The flow usually goes as follows:

1

Create or load an inference pipeline

2

Publish production data

3

(Optional) Upload a reference dataset

4

(Optional) Update the ground truths for previously published production data

Check out our examples gallery

If you’d like to see multiple examples of the process above, refer to our examples gallery GitHub repository.

In this guide, we will use the openlayer Python client library to illustrate this process.

Prerequisites

To follow along with this guide, you’ll need:

1. Create or load an inference pipeline

To load an existing project, you can run:

import openlayer
from openlayer.tasks import TaskType

client = openlayer.OpenlayerClient("YOUR_API_KEY_HERE")

project = client.load_project(name="Fraud classification")

With the project object retrieved, you can create a new inference pipeline, which is where everything related to monitoring happens:

# To create a new pipeline
inference_pipeline = project.create_inference_pipeline(
    name="Your inference pipeline name"
)

# To load an existing pipeline specifying the name
inference_pipeline = project.load_inference_pipeline(
    name="Your inference pipeline name"
)

2. Publish production data

There are two ways to publish production data to Openlayer:

  • Stream: data is published one row at a time.
  • Batch: data is published in batches.

The choice of which method to use depends on your use case. If your model predictions are available one at a time, streaming can be a good option. If want to accumulate your model predictions before publishing them, batch publishing is a good option.

In both cases, your data should have a column with timestamps (in UNIX seconds format) and inference ids.

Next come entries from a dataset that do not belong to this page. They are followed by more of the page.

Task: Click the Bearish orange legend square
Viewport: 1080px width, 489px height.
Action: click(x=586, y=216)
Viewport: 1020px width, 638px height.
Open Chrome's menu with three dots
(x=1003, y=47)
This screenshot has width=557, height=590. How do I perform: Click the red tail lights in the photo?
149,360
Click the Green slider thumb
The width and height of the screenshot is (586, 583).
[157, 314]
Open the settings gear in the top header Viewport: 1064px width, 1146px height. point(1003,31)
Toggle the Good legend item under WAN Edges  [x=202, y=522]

The name of these columns is specified in the config dictionary. If these columns are not present, they will be created with defaults. Note that inference ids are particularly important if you wish to update ground truths later — as in the next section.

  • Stream

  • Batch

Individual rows of production data are published to an inference pipeline with the stream_data method.

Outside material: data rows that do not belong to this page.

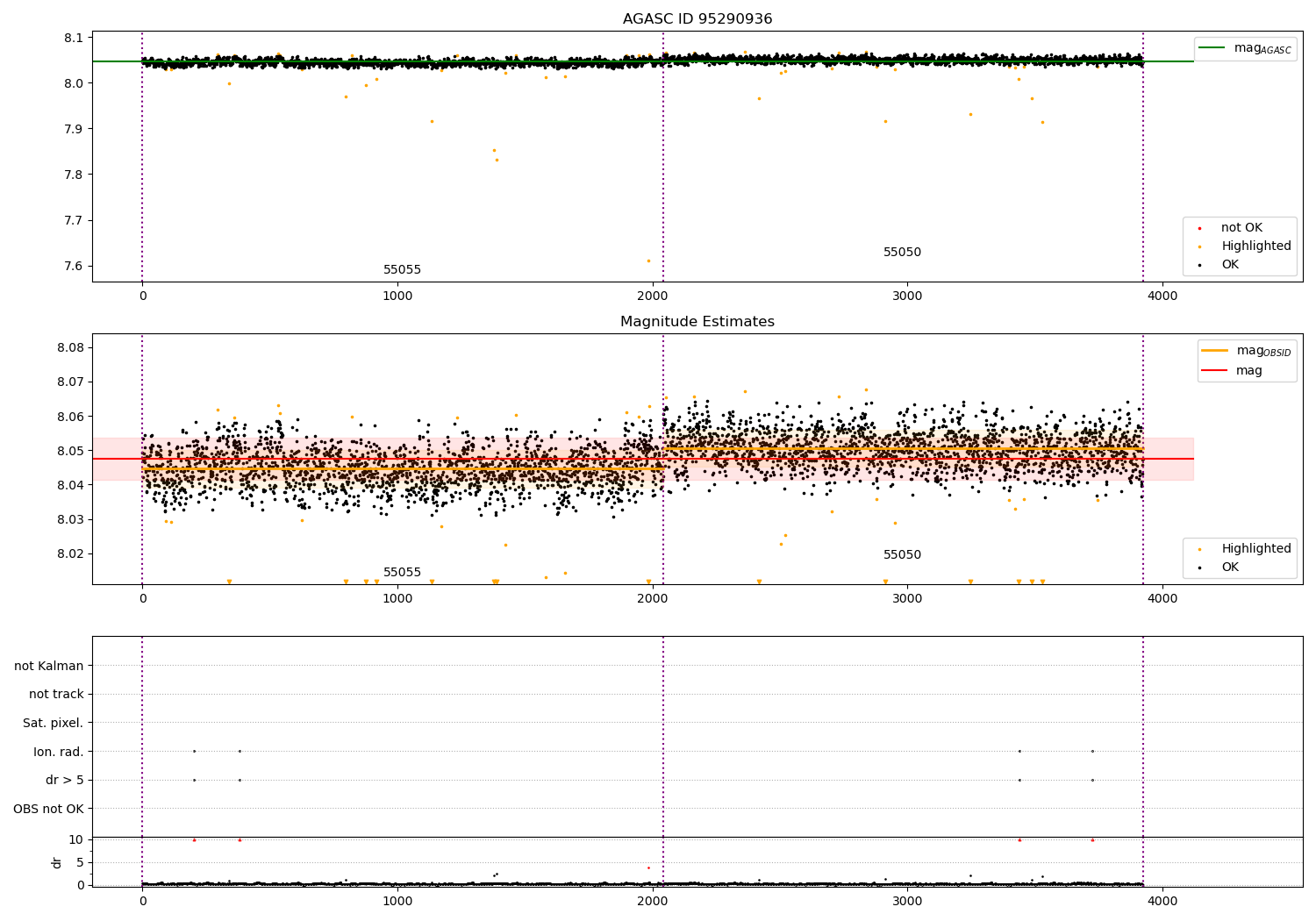Select 'Highlighted' orange legend marker in top plot
The width and height of the screenshot is (1316, 921).
pyautogui.click(x=1200, y=246)
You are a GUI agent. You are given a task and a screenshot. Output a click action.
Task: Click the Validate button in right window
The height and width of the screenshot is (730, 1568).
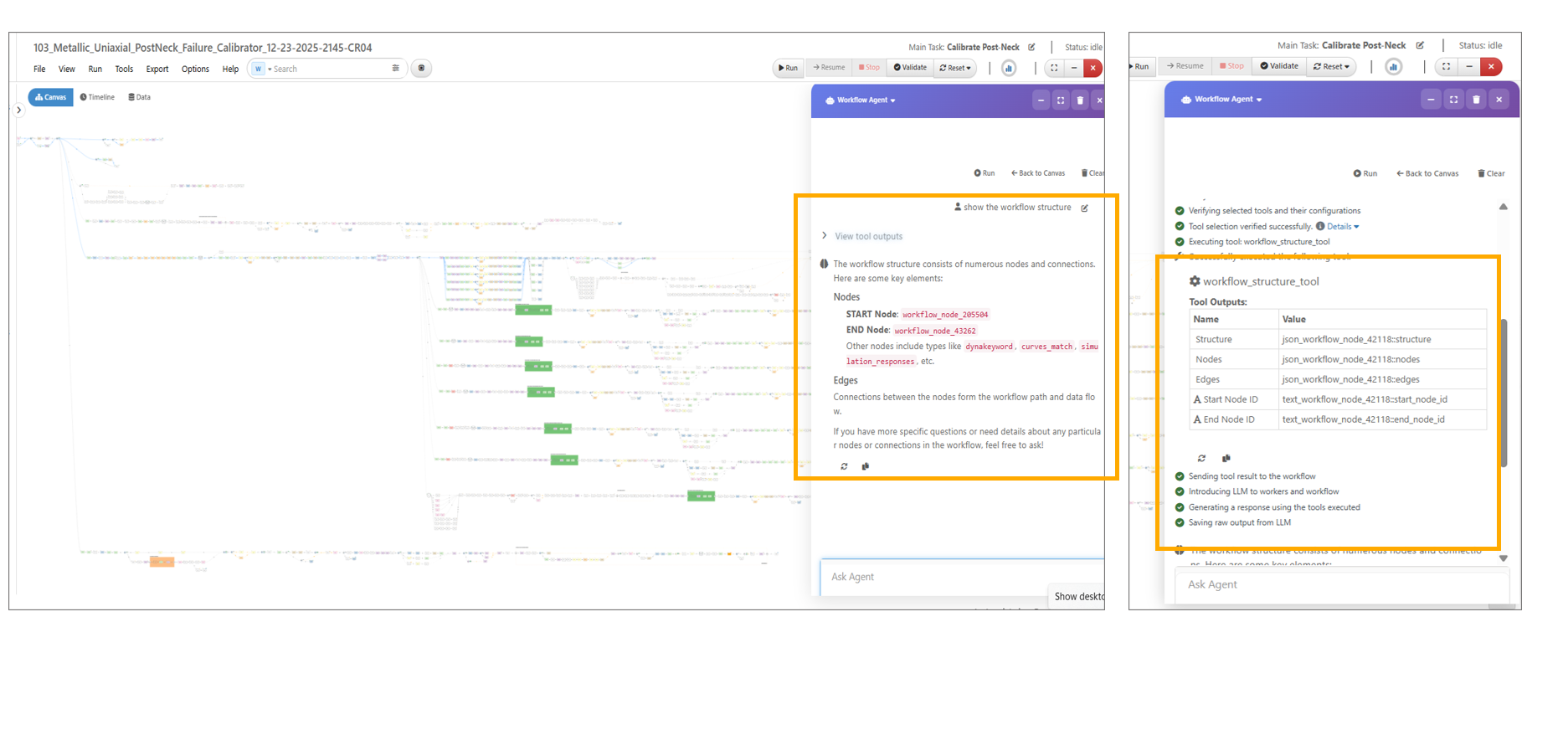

After preparing a config for monitoring data, the stream can be published to Openlayer with:

inference_pipeline.stream_data(
    stream_data=data,
    stream_config=config,
)

where data is a dictionary (or a list of dictionaries) with the individual rows of production data. For example:

data = {
    "timestamp": 1631971200,
    "inference_id": "1aef4",
    "feature_1": 0.1,
    "feature_2": 0.2,
    "feature_3": 0.3,
    "output": 1
}

3. Upload a reference dataset

A reference dataset is optional, but encouraged if you want to monitor drift. Ideally, the reference dataset is a representative sample of the training set used by the deployed model.

Reference datasets are uploaded to an inference pipeline with the upload_reference_dataframe or upload_reference_dataset methods. The former is used if the dataset is loaded into memory as a pandas dataframe, while the latter is used if the dataset is saved to disk as a CSV file.

Here, we will show the use of upload_reference_dataframe but the process is similar for upload_reference_dataset.

A reference dataset is uploaded with:

inference_pipeline.upload_reference_dataframe(
    dataset_df=df,
    dataset_config=config,
)

where config is a Python dictionary with information about the dataset. The items in such dataset depend on the task type. Refer to the How to write dataset config guides for details.

4. Update the ground truths for previously published production data

Updating the ground truths for previously published production data is optional but encouraged if you want to monitor performance metrics that need ground truths, such as accuracy and F1 score.

To update ground truths for previously published data, you can run:

inference_pipeline.update_data(
    df=df,
    ground_truth_column_name="labels",
    inference_id_column_name="inference_id",
)

where df is a pandas DataFrame with only 2 columns: one for the ground truths (called labels in this case) and one for the inference ids (named inference_id here).